[begin Excerpted passage]

I'm currently having an issue with a NAT'ed Hairpinned s2s VPN setup. The VPN itself is up and running okay but i don't seem to be able to ping or route past the remote peer. Please see image attached for a quick overview. 

Based on the diagram, from 192.168.100.1 i am able to ping 10.50.13.50 over the VPN tunnel and back but i am unable to ping anything else or further hops such as 10.50.13.2 or 'other subnets'. The rules in place from the 'firewall' are correct and allowing the specified traffic. We can see traffic being returned to 10.50.13.50 from 10.50.13.2 for example during a ping but not any further. 

 

I think the problem lays with how i am trying to NAT or route the traffic in this hairpin type scenario. All the other s2s tunnels i have configured previously have used a dedicated inside and outside interface, so i'm  a bit stuck on this one.   

Thanks for any assistance. 
 

2 Accepted Solutions

Accepted Solutions

Thanks for the reply JP,

After doing some further packet captures i could see traffic bouncing about. 

I managed to come across this great video that helped me fix the issue. Luckily enough it was simple to follow and matched my scenario. Just needed to add a loopback address and route traffic correctly. 

https://www.youtube.com/watch?v=ARg-RYM0tIs

 

View solution in original post

Joel Johnson,

Great news!

Not sure NVI (NAT Virtual Interface) is not working for you, maybe something related to the version you are running on your Router 800, the way you found on that video is also completely valid and as you already said you got it working. I will also share another discussion about this topic where one of my colleagues provided the 2 options available to do nat on stick:
https://community.cisco.com/t5/routing/nat-hairpinning/td-p/2475807

Great job man!

Hope this info helps!!

Rate if helps you!!

-JP-

View solution in original post

4 Replies 4

JP Miranda Z
Cisco Employee
Cisco Employee
Joel Johnson,

I can't really find an error at least on the configuration you are sharing with both of the routers, if i do the same on my lab everything works fine, considering the ASA config is not here the only thing i did to make this as simple as possible was a route for 192.168.100.0/24 pointing to 10.50.13.50 (my firewall is open), so then this traffic gets to the Router the same is hitting the uturn nat and going over the vpn tunnel:

Router#sh ip nat nvi translations
Pro Source global Source local Destin local Destin global
icmp 10.50.13.50:7684 10.50.13.2:7684 192.168.100.1:7684 192.168.100.1:7684

ciscoasa# ping inside 192.168.100.1 repeat 100
Type escape sequence to abort.

[end Excerpted passage]

Please pick up the forum thread above about the hairpinned site-to-site VPN and continue it from the point where it stops.

[begin Rows]

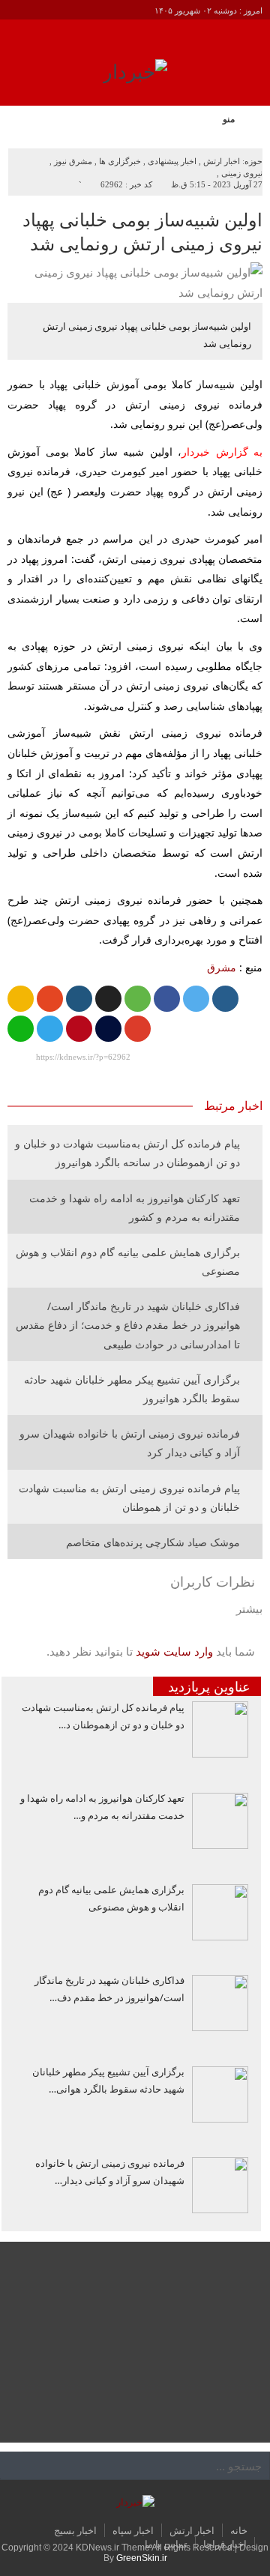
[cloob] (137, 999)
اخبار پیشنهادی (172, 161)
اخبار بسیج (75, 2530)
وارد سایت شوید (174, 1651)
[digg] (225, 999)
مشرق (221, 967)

[end Rows]

**Written reply**
Sending 100, 100-byte ICMP Echos to 192.168.100.1, timeout is 2 seconds:
!!!!!!!!!!!!!!!!!!!!!!!!!!!!!!!!!!!!!!!!!!!!!!!!!!!!!!!!!!!!!!!!!!!!!!
!!!!!!!!!!!!!!!!!!!!!!!!!!!!!!
Success rate is 100 percent (100/100), round-trip min/avg/max = 1/1/10 ms
ciscoasa# sh ip
System IP Addresses:
Interface Name IP address Subnet mask Method
Ethernet0 inside 10.50.13.2 255.255.255.0

Considering that i will recommend you to take some captures and also a packet tracer to confirm the traffic is flowing fine from the ASA to the Router :
cap <name> interface inside match ip host <other subnets> host 192.168.100.1
packet-tracer input inside icmp <other subnets host> 8 0 192.168.100.1 detail

Also testing you can use the following commands to make sure the traffic is being encrypted or decrypted:
sh cry ipsec sa peer 109.200.100.100

Hope this info helps!!

Rate if helps you!!

-JP-

Thanks for the reply JP,

After doing some further packet captures i could see traffic bouncing about. 

I managed to come across this great video that helped me fix the issue. Luckily enough it was simple to follow and matched my scenario. Just needed to add a loopback address and route traffic correctly. 

https://www.youtube.com/watch?v=ARg-RYM0tIs

 

Joel Johnson,

Great news!

Not sure NVI (NAT Virtual Interface) is not working for you, maybe something related to the version you are running on your Router 800, the way you found on that video is also completely valid and as you already said you got it working. I will also share another discussion about this topic where one of my colleagues provided the 2 options available to do nat on stick:
https://community.cisco.com/t5/routing/nat-hairpinning/td-p/2475807

Great job man!

Hope this info helps!!

Rate if helps you!!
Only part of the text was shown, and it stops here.